WHAT TO PRODUCE =>
Answer these questions from the text on barley SSR markers:
(a) Which two primers had the highest polymorphic value, and how many alleles per primer did they show?
(b) What was the average gene diversity for the entire sample set?
(c) How many alleles did the primer MhA6 amplify, and what percentage of polymorphism did they show?

DOCUMENT TEXT =>
╭──
Primers GB371 and MAG149 had the highest polymorphic value of eight alleles/primer. Polymorphism varied for different markers, ranged from 16.667% to 100%, however the majority of primers were highly polymorphic. This divergence may be due to the diversification of varieties and the choice of SSR primers with high allele number per locus, from previous investigations of barley genotypes (Table 2). The considerable number of the detectable and polymorphic fragments might be expected to the number of GC of the primers utilized in this research. The distinction in the number of bands amplified by different primers is influenced by several factors such as primer sequence and less number of annealing sites in the genome (Tahir, 2014).
The amplified alleles had different sizes, ranging from 80bp-1200bp. The highest major allele frequency (0.813) was obtained from SSR markers 25RACT and MAG210, while the minimum value of 0.125 was obtained from SSR marker VB23D. Gene diversity was expressed reversely to the allele frequency. It means VB23D marker is more specified with common alleles rather than rare alleles in the population of barley under study and the population has not reached the allelic saturation yet (Greenbaum et al., 2014). High values of gene diversity and PIC rate for this marker indicating the informative power of VB23D marker for studying the genetic diversity and population structure of barley crop. Same pattern was realized for the gene diversity of this DNA marker, giving less differentiation power (Gougerdchi et al., 2014). Genetic diversity was estimated, using SSR markers for barley genotypes. The average gene diversity for the entire samples set was found to be 0.571, with a range of 0.305 for marker MAG210 to 0.828 for MAG149 (Table 3). The broad range of gene diversity among barley genotypes, based on the SSR markers used, might be a source of the different genetic resources in barley, such as landraces, advanced breeding lines, cultivars. PIC of SSR markers is able to discriminate genotypes and evaluate the level of gene variation, which mostly depend on the allelic diversity. PIC values of > 0.889 and < 0.258 here indicate the loci with high and low diversity, respectively. Number of genotypes and the efficiency of markers for detecting alleles are relatively determine the PIC values. The PIC mean value was 0.513 which slightly higher than PIC value of 0.36 by Elakhdar et al. (2016b), and lower than PIC value of 0.54 by Pasam et al. (2014).
Transferability of SSR markers has been reported previously across species and genera of the insects (Weng et al., 2007) and plant species themselves (Ahmad, 2013), while according to our knowledge no transferable common marker has been realized between insect and plant species before, since we have assured non contamination of barley genotypes with any genomic DNA of Mayetiola hordei. This attempt had a reasonable result of amplification and polymorphism detection in the current study by using the SSR primer (MhA6) from barley stem gall midge (Mayetiola hordei). Four alleles were amplified having 50% of polymorphism among the barley genotypes.
The marker gave reasonable gene diversity and PIC values of 0.727 and 0.682, respectively. This compatibility between the host and its pathogen alleles might be referring to the emphasized relation through gene-for-gene interaction to shape the mechanism of plant immune system against its pathogen (Chisholm et al., 2006)
Principal companion analysis was performed to estimate the relative importance and contribution of each genotype to the total variance and illustrate the genetic diversity among the 16 genotypes (Table 3).
╰──
DATASET SECTION =>
╭──
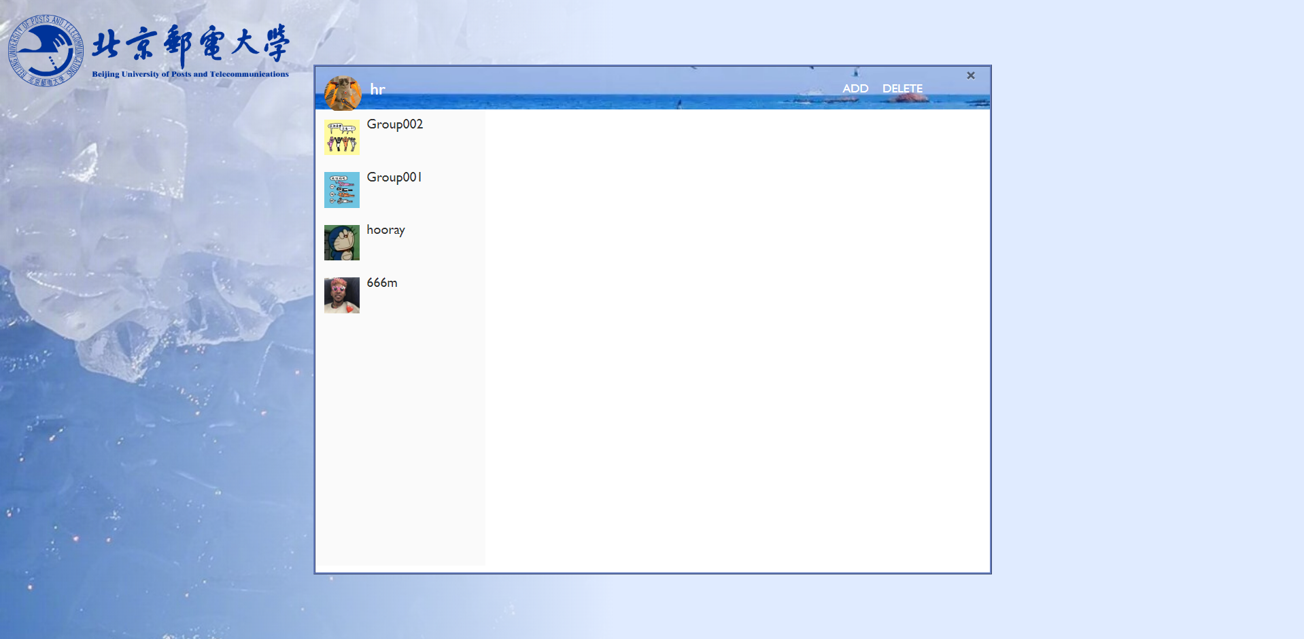Open the Group001 conversation by name
The image size is (1304, 639).
[394, 177]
╰──
TASK ANSWER =>
(a) GB371 and MAG149, with eight alleles per primer.
(b) 0.571.
(c) Four alleles, with 50% polymorphism among the barley genotypes.